IRS workers used COVID-19 relief funds for luxury cars and trips to Las Vegas: Justice Department
Five former and current IRS employees have been charged with schemes to defraud COVID-19 relief measures such as the Paycheck Protection Program (PPP) and loans, according to the Department of Justice (DOJ). in the event of an economic disaster.

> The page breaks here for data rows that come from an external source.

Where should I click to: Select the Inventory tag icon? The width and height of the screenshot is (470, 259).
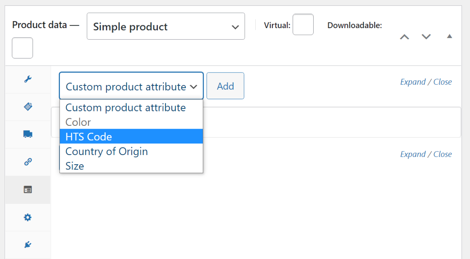click(28, 107)
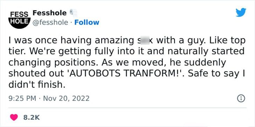Image resolution: width=255 pixels, height=127 pixels.
Task: Click the Twitter bird logo
Action: coord(241,13)
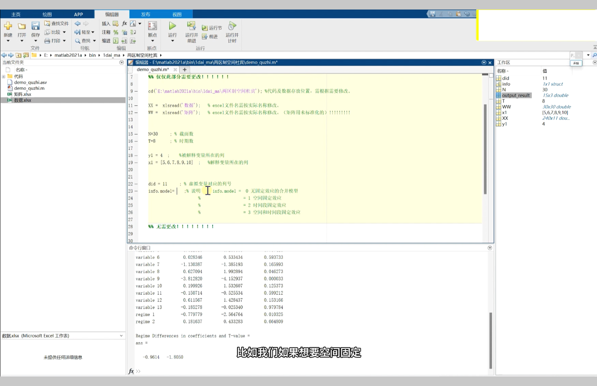The height and width of the screenshot is (386, 597).
Task: Open the Find Files (查找文件) tool
Action: click(x=56, y=23)
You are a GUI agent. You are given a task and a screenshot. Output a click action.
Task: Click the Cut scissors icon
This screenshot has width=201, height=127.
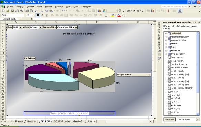point(42,11)
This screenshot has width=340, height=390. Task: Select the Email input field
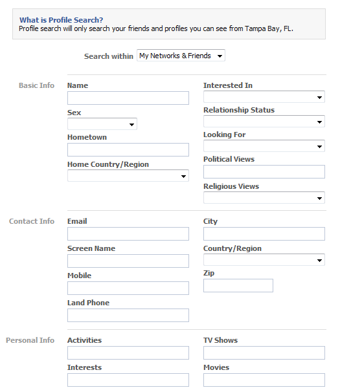(x=128, y=233)
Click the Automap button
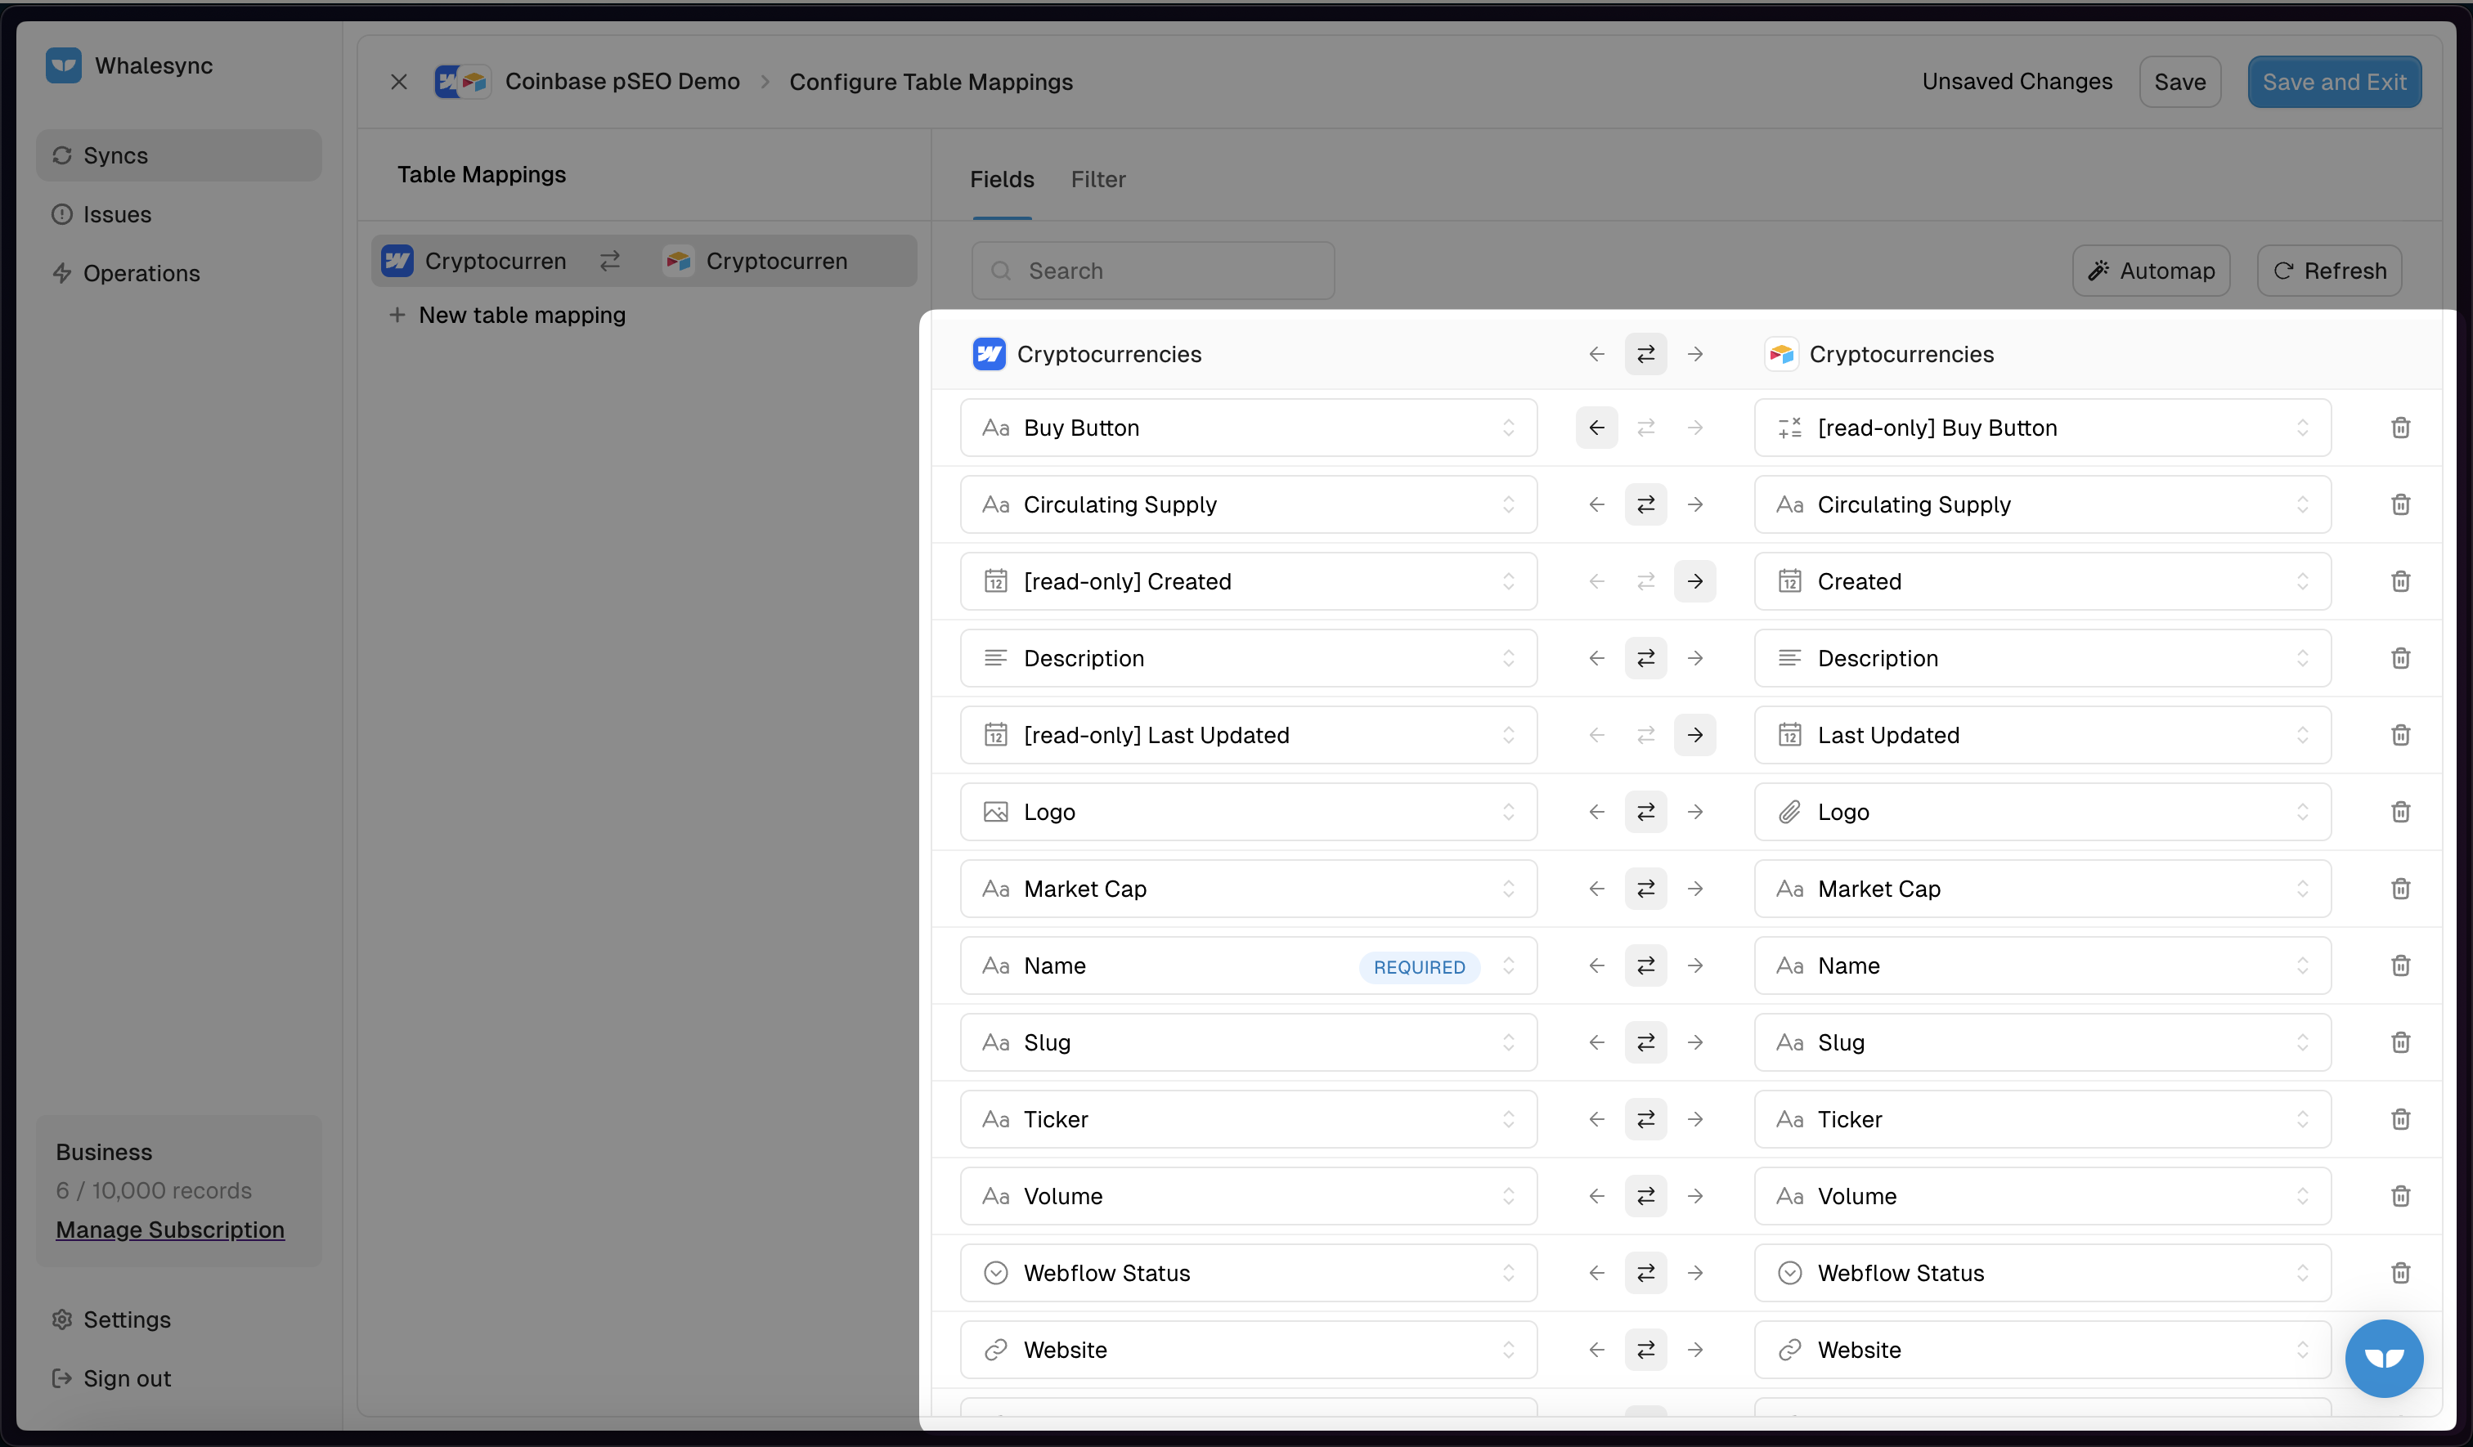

Both programs were federal stimulus initiatives authorized under the CARES (Coronavirus Aid, Relief, and Economic Security) Act. Court documents show that the five defendants obtained funds under the two programs by submitting fraudulent loan applications asking for more than $1 million. The funds were used for personal purposes such as buying luxury goods, cars and travel, including trips to Las Vegas, the DOJ said in an Oct. 4 statement. Press release.
Brian Saulsberry, 46, of Memphis, Tennessee, received $171,400 in loans, using part of the funds to buy a Mercedes-Benz.
Courtney Quinshe Westmoreland, 38, of Cordova, Tennessee, secured $11,500 in loan funds, using them to buy luxury clothes and services like massages and manicures.
Fatina Hewitt, 35, of Olive Branch, Mississippi, received $28,900 in loans, spending the money on a trip to Las Vegas and Gucci clothes.
Roderick DeMarco White II, 27, of Memphis, Tennessee, secured $66,666 in funds, using them to buy personal items, including a Gucci satchel.
Tina Humes, 56, of Memphis, Tennessee, secured $123,612 in loan funds, using the money on jewelry and traveling to Las Vegas.
“This case demonstrates the boldness with which bad actors have taken advantage of federal programs intended to help those who have suffered the most from the COVID-19 pandemic,” said Kevin Chambers, COVID-19 Fraud Enforcement Director. .
Other COVID-19 Relief Fraud
Saulsberry, Westmoreland, Hewitt, White and Humes were charged with one or more counts of wire fraud, with each count carrying a maximum sentence of 20 years in prison.
Saulsberry is also charged with two counts of money laundering, which come with a 10-year prison term as the maximum sentence.
Since the creation of the CARES Act, the Fraud Section of the DOJ Criminal Division has prosecuted more than 150 defendants in more than 95 criminal cases, seizing more than $75 million in cash, real estate and luxury items that these individuals obtained fraudulently from PPP. funds.
In September, Illinois police arrested 15 people who allegedly applied for fraudulent PPP loans and used the money to get out of jail.
A Sept. 21 memo released by the Department of Labor’s Office of Inspector General (OIG) says billions in unemployment benefits set aside by the federal government to help Americans who lost their jobs during the COVID-19 pandemic instead went to criminals (pdf).
In February and June 2021, the OIG issued an alert indicating that more than $16 billion in unemployment benefits had been defrauded.
“Since then, the OIG has identified a $29.6 billion increase in potentially fraudulent payments across three of the previously analyzed domains, bringing the cumulative total for these high-risk domains to $45.6 billion. The total potential fraud covers the period from March 2020 to April 2022,” the memo states.